[How to complete this task]: Your task is to return all of the entries below exactly, leaving out each picture.

Collected data

----------

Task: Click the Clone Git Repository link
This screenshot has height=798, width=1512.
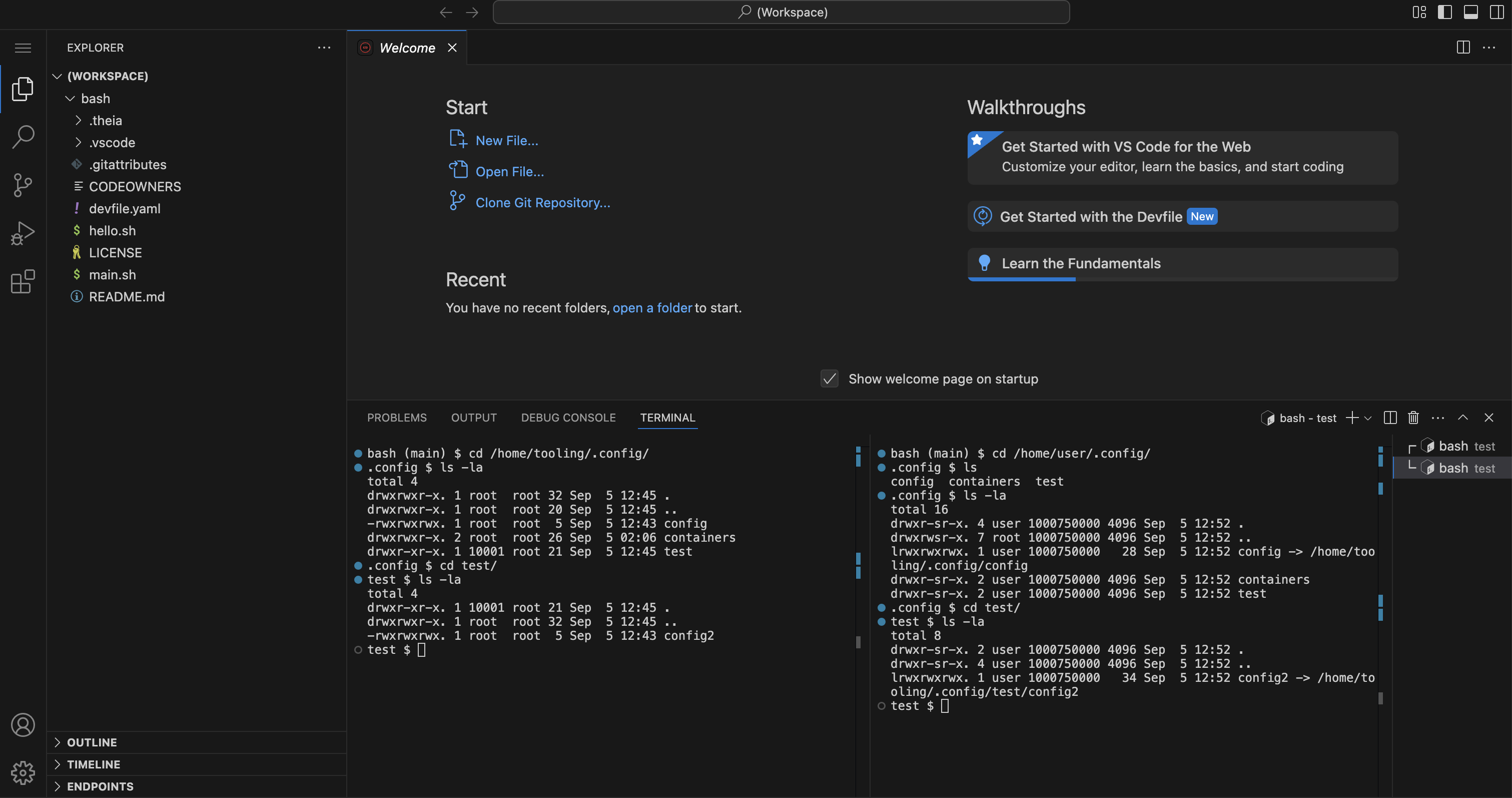Action: 542,203
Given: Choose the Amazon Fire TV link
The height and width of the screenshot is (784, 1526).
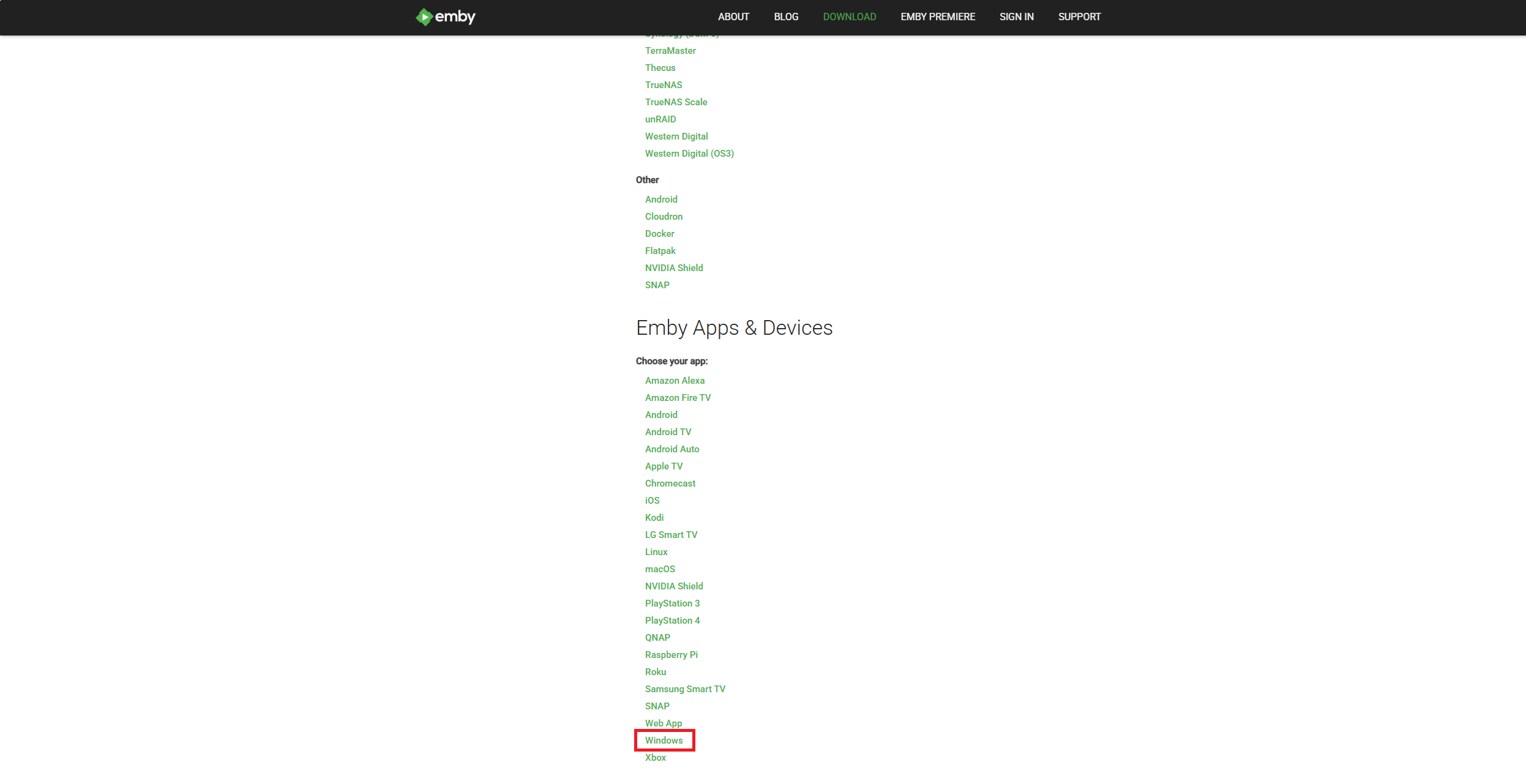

----------

[Result of this exercise]:
Task: Click the Clone Git Repository link
This screenshot has height=798, width=1512.
Action: 542,203
Given: Choose the Amazon Fire TV link
The height and width of the screenshot is (784, 1526).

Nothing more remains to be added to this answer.